Task item: Filter the entries and keep only the lines where the string "computer" appears.

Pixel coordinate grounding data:

----

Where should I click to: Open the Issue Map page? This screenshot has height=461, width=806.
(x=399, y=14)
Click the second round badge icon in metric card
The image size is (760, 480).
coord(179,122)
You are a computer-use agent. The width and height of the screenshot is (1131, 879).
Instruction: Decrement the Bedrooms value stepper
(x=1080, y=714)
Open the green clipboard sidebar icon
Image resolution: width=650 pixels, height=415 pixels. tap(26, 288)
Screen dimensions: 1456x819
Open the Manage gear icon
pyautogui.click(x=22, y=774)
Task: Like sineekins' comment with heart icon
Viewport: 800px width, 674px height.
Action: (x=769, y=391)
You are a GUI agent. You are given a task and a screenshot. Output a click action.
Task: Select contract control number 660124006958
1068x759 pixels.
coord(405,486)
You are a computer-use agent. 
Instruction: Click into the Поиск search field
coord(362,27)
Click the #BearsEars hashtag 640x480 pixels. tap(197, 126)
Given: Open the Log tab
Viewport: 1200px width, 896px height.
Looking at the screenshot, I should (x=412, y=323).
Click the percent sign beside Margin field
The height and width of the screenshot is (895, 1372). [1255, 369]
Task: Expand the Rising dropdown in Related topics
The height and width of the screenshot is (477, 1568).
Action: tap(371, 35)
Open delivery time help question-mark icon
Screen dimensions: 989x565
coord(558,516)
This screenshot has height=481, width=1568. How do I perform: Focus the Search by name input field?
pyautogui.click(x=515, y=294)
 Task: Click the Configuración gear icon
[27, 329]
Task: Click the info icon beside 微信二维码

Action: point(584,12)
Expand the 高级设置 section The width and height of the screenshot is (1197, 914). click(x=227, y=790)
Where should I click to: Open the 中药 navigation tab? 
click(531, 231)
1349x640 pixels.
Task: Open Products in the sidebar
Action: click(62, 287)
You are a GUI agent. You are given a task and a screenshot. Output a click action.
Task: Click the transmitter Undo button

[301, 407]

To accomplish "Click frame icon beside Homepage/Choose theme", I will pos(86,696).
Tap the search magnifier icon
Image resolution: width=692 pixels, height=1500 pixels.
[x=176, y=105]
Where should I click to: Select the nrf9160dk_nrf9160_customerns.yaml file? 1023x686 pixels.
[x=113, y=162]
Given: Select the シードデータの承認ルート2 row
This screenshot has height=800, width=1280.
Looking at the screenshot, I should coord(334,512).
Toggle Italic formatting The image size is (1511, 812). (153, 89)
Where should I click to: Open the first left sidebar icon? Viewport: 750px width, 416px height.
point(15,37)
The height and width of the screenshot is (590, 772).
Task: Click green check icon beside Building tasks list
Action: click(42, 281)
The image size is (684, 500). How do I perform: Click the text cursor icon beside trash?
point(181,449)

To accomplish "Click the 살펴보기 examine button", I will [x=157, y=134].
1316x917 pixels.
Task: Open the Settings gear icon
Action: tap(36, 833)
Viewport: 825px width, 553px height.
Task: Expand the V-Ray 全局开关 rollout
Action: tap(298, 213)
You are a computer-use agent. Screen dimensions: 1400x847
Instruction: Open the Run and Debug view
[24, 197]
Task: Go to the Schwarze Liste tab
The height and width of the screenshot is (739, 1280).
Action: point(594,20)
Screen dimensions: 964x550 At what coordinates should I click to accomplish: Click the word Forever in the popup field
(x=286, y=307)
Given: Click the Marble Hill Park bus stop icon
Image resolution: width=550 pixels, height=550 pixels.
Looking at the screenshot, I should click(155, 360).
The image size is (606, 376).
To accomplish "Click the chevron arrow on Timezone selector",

----

Exercise response:
You are a computer-use agent. The width and height of the screenshot is (1131, 879).
You are a computer-use agent. 
You are a computer-use agent. Screen dimensions: 1400x847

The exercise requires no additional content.